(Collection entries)
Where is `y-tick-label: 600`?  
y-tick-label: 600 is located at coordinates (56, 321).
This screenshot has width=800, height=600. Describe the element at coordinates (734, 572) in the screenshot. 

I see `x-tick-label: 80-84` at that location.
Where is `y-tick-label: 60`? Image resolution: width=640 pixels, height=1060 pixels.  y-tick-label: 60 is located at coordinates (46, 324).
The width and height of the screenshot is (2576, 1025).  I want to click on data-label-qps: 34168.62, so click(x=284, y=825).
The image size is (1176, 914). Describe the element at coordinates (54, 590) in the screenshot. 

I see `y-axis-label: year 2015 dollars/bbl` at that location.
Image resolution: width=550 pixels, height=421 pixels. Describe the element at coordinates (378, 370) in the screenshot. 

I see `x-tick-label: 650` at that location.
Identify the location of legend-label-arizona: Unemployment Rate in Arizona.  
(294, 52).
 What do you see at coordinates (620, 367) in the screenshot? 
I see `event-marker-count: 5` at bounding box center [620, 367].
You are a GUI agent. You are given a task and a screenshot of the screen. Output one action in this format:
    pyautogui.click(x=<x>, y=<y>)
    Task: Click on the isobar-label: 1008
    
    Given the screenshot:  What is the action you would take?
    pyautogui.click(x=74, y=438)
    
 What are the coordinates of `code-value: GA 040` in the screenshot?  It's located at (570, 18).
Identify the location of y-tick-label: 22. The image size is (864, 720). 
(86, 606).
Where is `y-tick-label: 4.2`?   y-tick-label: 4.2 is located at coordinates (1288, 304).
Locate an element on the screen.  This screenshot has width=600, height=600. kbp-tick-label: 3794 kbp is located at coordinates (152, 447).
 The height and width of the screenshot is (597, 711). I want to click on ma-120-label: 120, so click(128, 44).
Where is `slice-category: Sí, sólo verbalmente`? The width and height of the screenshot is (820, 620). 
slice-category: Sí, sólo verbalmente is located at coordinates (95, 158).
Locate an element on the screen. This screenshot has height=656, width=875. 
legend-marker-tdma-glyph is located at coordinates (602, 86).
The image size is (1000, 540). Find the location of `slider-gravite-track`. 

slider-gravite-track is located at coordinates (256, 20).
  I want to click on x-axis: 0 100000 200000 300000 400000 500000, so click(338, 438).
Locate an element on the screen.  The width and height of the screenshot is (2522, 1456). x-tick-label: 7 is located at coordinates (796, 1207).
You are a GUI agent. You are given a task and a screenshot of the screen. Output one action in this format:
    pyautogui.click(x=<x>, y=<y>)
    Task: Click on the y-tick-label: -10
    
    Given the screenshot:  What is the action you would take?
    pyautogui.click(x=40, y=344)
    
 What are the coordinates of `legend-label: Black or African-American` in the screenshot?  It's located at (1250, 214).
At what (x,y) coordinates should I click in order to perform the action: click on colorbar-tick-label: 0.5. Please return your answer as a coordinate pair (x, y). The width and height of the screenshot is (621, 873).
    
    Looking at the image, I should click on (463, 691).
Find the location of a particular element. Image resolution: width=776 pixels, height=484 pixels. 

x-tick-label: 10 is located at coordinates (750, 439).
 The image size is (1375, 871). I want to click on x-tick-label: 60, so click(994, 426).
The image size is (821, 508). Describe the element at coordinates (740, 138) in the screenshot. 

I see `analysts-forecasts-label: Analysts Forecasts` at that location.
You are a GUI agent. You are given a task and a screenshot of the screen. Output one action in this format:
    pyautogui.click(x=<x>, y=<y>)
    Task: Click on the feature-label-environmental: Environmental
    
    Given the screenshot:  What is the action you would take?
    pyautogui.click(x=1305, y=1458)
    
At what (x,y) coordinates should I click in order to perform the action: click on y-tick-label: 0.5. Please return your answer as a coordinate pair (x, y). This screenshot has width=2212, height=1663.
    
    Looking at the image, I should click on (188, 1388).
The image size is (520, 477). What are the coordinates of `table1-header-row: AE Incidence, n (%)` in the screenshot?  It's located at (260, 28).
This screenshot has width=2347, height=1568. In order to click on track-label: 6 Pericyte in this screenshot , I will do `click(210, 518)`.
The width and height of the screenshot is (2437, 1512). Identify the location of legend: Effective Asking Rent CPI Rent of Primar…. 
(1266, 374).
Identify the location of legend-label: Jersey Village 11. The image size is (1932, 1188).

Task to complete — List each line in the data above that contains the string "legend".

Response —
Identify the location of legend-label-arizona: Unemployment Rate in Arizona.  
legend-marker-tdma-glyph is located at coordinates (602, 86).
 What are the coordinates of `legend-label: Black or African-American` in the screenshot?  It's located at (1250, 214).
The width and height of the screenshot is (2437, 1512). Identify the location of legend: Effective Asking Rent CPI Rent of Primar…. 
Identify the location of legend-label: Jersey Village 11. The image size is (1932, 1188).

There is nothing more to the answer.